[Task requirements] Each of the entries should be output exactly, with nothing left out.

━━━ Dataset ━━━

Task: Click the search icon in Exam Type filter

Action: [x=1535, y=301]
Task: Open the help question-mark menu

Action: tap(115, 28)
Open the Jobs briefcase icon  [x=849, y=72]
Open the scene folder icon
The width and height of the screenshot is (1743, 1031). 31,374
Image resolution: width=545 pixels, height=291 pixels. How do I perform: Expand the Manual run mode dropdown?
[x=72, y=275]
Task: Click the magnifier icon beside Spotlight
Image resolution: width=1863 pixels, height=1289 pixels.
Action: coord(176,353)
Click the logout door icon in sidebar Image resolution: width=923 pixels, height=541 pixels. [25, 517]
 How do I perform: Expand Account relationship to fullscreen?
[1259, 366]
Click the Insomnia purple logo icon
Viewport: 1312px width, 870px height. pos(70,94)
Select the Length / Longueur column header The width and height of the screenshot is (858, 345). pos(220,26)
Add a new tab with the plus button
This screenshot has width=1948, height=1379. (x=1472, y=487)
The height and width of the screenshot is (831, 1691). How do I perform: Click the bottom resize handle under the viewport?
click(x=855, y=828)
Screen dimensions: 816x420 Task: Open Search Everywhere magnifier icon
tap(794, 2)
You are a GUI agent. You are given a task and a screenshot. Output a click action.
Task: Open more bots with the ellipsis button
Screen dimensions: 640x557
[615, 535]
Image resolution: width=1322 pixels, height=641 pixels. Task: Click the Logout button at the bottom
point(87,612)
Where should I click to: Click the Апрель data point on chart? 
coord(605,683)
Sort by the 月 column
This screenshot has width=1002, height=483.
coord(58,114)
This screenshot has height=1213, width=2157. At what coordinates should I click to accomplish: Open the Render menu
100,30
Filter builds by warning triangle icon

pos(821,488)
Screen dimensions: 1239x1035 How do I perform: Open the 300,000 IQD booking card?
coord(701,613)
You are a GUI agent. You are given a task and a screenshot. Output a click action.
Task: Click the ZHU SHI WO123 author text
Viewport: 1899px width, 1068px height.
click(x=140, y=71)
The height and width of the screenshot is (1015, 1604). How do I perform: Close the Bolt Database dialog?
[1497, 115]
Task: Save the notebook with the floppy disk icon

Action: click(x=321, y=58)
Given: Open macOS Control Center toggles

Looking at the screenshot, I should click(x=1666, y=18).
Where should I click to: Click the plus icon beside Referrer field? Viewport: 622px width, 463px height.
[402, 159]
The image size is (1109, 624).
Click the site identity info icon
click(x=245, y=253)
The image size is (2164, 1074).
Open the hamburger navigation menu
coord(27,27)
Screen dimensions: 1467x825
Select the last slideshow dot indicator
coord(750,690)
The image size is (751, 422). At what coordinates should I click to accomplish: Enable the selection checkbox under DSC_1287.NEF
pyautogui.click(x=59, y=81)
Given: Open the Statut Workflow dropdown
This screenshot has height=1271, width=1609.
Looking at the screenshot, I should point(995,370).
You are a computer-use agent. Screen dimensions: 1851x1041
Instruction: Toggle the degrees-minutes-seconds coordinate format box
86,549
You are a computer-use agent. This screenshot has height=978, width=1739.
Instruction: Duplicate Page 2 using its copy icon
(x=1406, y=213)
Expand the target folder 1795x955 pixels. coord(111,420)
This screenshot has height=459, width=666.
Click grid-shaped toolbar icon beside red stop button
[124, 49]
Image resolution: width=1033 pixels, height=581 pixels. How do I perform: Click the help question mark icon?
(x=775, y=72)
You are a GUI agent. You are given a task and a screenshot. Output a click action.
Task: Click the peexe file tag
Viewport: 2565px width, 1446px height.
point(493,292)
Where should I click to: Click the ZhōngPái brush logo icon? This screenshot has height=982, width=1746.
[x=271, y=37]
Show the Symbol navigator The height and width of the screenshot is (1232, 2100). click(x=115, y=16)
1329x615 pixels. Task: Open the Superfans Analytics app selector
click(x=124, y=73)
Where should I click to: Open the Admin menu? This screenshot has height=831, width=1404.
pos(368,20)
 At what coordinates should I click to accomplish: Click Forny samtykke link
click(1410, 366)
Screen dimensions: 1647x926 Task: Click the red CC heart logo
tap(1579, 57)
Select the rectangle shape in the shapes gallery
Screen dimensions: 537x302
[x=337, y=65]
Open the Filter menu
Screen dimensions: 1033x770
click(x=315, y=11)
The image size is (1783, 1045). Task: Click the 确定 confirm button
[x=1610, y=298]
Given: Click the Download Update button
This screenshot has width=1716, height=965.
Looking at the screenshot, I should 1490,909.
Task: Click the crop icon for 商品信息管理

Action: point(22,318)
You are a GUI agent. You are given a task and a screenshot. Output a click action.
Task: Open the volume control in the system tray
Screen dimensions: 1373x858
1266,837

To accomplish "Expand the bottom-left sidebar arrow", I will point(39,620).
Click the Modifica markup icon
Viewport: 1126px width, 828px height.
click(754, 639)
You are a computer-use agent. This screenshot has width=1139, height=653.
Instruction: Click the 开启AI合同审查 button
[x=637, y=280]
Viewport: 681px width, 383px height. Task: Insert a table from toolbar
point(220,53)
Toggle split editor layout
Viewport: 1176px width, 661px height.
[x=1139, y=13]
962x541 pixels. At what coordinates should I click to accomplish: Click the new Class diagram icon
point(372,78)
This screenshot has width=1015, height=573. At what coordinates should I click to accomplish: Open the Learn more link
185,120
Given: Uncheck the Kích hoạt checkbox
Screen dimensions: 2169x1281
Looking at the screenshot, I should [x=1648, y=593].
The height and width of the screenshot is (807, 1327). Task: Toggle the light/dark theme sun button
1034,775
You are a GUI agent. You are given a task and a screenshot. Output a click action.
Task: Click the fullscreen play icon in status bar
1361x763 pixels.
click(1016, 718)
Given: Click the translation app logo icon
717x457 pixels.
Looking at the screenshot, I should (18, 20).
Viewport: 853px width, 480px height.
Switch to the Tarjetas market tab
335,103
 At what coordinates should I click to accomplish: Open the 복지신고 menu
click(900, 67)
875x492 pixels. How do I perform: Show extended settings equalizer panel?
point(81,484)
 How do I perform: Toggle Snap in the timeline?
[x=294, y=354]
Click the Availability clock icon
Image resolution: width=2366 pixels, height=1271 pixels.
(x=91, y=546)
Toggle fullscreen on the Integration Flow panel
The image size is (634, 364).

━━━

[Reply to the exercise]
Task: Click the search icon in Exam Type filter

Action: [x=1535, y=301]
Task: Open the help question-mark menu

Action: tap(115, 28)
Open the Jobs briefcase icon  [x=849, y=72]
Open the scene folder icon
The width and height of the screenshot is (1743, 1031). 31,374
Image resolution: width=545 pixels, height=291 pixels. How do I perform: Expand the Manual run mode dropdown?
[x=72, y=275]
Task: Click the magnifier icon beside Spotlight
Image resolution: width=1863 pixels, height=1289 pixels.
Action: coord(176,353)
Click the logout door icon in sidebar Image resolution: width=923 pixels, height=541 pixels. [25, 517]
 How do I perform: Expand Account relationship to fullscreen?
[1259, 366]
Click the Insomnia purple logo icon
Viewport: 1312px width, 870px height. pos(70,94)
Select the Length / Longueur column header The width and height of the screenshot is (858, 345). pos(220,26)
Add a new tab with the plus button
This screenshot has width=1948, height=1379. (x=1472, y=487)
The height and width of the screenshot is (831, 1691). How do I perform: Click the bottom resize handle under the viewport?
click(x=855, y=828)
Screen dimensions: 816x420 Task: Open Search Everywhere magnifier icon
tap(794, 2)
You are a GUI agent. You are given a task and a screenshot. Output a click action.
Task: Open more bots with the ellipsis button
Screen dimensions: 640x557
[615, 535]
Image resolution: width=1322 pixels, height=641 pixels. Task: Click the Logout button at the bottom
point(87,612)
Where should I click to: Click the Апрель data point on chart? 
coord(605,683)
Sort by the 月 column
This screenshot has width=1002, height=483.
coord(58,114)
This screenshot has height=1213, width=2157. At what coordinates should I click to accomplish: Open the Render menu
100,30
Filter builds by warning triangle icon

pos(821,488)
Screen dimensions: 1239x1035 How do I perform: Open the 300,000 IQD booking card?
coord(701,613)
You are a GUI agent. You are given a task and a screenshot. Output a click action.
Task: Click the ZHU SHI WO123 author text
Viewport: 1899px width, 1068px height.
click(x=140, y=71)
The height and width of the screenshot is (1015, 1604). How do I perform: Close the Bolt Database dialog?
[1497, 115]
Task: Save the notebook with the floppy disk icon

Action: click(x=321, y=58)
Given: Open macOS Control Center toggles

Looking at the screenshot, I should click(x=1666, y=18).
Where should I click to: Click the plus icon beside Referrer field? Viewport: 622px width, 463px height.
[402, 159]
The image size is (1109, 624).
Click the site identity info icon
click(x=245, y=253)
The image size is (2164, 1074).
Open the hamburger navigation menu
coord(27,27)
Screen dimensions: 1467x825
Select the last slideshow dot indicator
coord(750,690)
The image size is (751, 422). At what coordinates should I click to accomplish: Enable the selection checkbox under DSC_1287.NEF
pyautogui.click(x=59, y=81)
Given: Open the Statut Workflow dropdown
This screenshot has height=1271, width=1609.
Looking at the screenshot, I should point(995,370).
You are a computer-use agent. Screen dimensions: 1851x1041
Instruction: Toggle the degrees-minutes-seconds coordinate format box
86,549
You are a computer-use agent. This screenshot has height=978, width=1739.
Instruction: Duplicate Page 2 using its copy icon
(x=1406, y=213)
Expand the target folder 1795x955 pixels. coord(111,420)
This screenshot has height=459, width=666.
Click grid-shaped toolbar icon beside red stop button
[124, 49]
Image resolution: width=1033 pixels, height=581 pixels. How do I perform: Click the help question mark icon?
(x=775, y=72)
You are a GUI agent. You are given a task and a screenshot. Output a click action.
Task: Click the peexe file tag
Viewport: 2565px width, 1446px height.
point(493,292)
Where should I click to: Click the ZhōngPái brush logo icon? This screenshot has height=982, width=1746.
[x=271, y=37]
Show the Symbol navigator The height and width of the screenshot is (1232, 2100). click(x=115, y=16)
1329x615 pixels. Task: Open the Superfans Analytics app selector
click(x=124, y=73)
Where should I click to: Open the Admin menu? This screenshot has height=831, width=1404.
pos(368,20)
 At what coordinates should I click to accomplish: Click Forny samtykke link
click(1410, 366)
Screen dimensions: 1647x926 Task: Click the red CC heart logo
tap(1579, 57)
Select the rectangle shape in the shapes gallery
Screen dimensions: 537x302
[x=337, y=65]
Open the Filter menu
Screen dimensions: 1033x770
click(x=315, y=11)
The image size is (1783, 1045). Task: Click the 确定 confirm button
[x=1610, y=298]
Given: Click the Download Update button
This screenshot has width=1716, height=965.
Looking at the screenshot, I should 1490,909.
Task: Click the crop icon for 商品信息管理

Action: point(22,318)
You are a GUI agent. You are given a task and a screenshot. Output a click action.
Task: Open the volume control in the system tray
Screen dimensions: 1373x858
1266,837

To accomplish "Expand the bottom-left sidebar arrow", I will point(39,620).
Click the Modifica markup icon
Viewport: 1126px width, 828px height.
click(754, 639)
You are a computer-use agent. This screenshot has width=1139, height=653.
Instruction: Click the 开启AI合同审查 button
[x=637, y=280]
Viewport: 681px width, 383px height. Task: Insert a table from toolbar
point(220,53)
Toggle split editor layout
Viewport: 1176px width, 661px height.
[x=1139, y=13]
962x541 pixels. At what coordinates should I click to accomplish: Click the new Class diagram icon
point(372,78)
This screenshot has width=1015, height=573. At what coordinates should I click to accomplish: Open the Learn more link
185,120
Given: Uncheck the Kích hoạt checkbox
Screen dimensions: 2169x1281
Looking at the screenshot, I should [x=1648, y=593].
The height and width of the screenshot is (807, 1327). Task: Toggle the light/dark theme sun button
1034,775
You are a GUI agent. You are given a task and a screenshot. Output a click action.
Task: Click the fullscreen play icon in status bar
1361x763 pixels.
click(1016, 718)
Given: Click the translation app logo icon
717x457 pixels.
Looking at the screenshot, I should (18, 20).
Viewport: 853px width, 480px height.
Switch to the Tarjetas market tab
335,103
 At what coordinates should I click to accomplish: Open the 복지신고 menu
click(900, 67)
875x492 pixels. How do I perform: Show extended settings equalizer panel?
point(81,484)
 How do I perform: Toggle Snap in the timeline?
[x=294, y=354]
Click the Availability clock icon
Image resolution: width=2366 pixels, height=1271 pixels.
(x=91, y=546)
Toggle fullscreen on the Integration Flow panel
The image size is (634, 364).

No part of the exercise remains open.